While I was tempted to keep running a bit, as I wasn't completely tired, the fact was that I definitely was tired, so the distance was enough to provide a challenge for me.  As this goes on towards building up longer and longer times ahead of the August deadline, the hardest part may be waking up early enough to reach the gym and run for 50-60 minutes.

Have I recommended Kat Whitfield lately?  She's a personal trainer with an "obvious passion for de-bunking popular fitness and diet myths."  On her website, there are some wonderful analytical and sarcastic diet book reviews, good resources for women in fitness, and her own Free Fitness Industry Guidebook.

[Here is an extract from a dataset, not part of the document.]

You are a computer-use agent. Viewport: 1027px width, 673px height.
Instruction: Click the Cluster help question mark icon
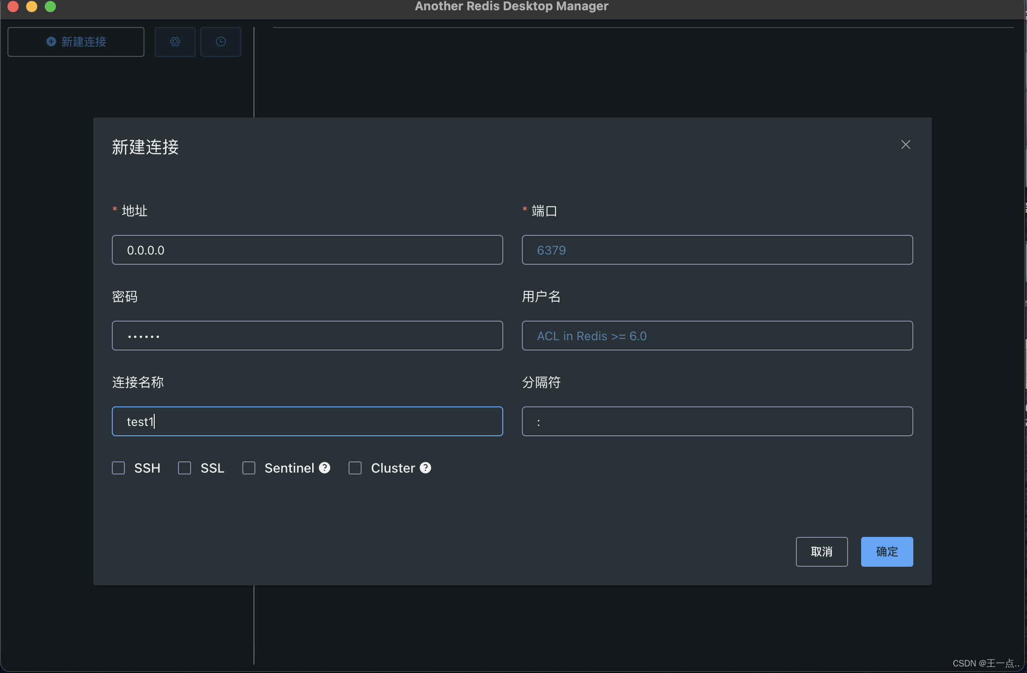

My own bullshit detector was set off yesterday.  An interest in the Physical Culture movement that started in the late 19th century had me looking for the works written by an assortment of old-timey muscle men, which led me to one who wrote on isometric exercise.  After determining that my local library system had nothing (total bummer!), I turned to Google and discovered one reasonable-looking website by a trainer in isometric exercise.  However, his statements on how he bulked up in only 7 weeks using isometric muscle contraction, and how anyone can achieve the same results in, as he puts it, "7 seconds a day", really set the BS alarm wailing.  Then he went off on a diatribe about cardio exercise.  (Plus, he wasn't correctly differentiating between "your" and "you're", which I simply can't be having with.)  Can isometric muscle contraction be part of a body-building program?  Certainly.  Is this guy's slick sales pitch worth anything?  Hardly.

Bullshit detection system, activate!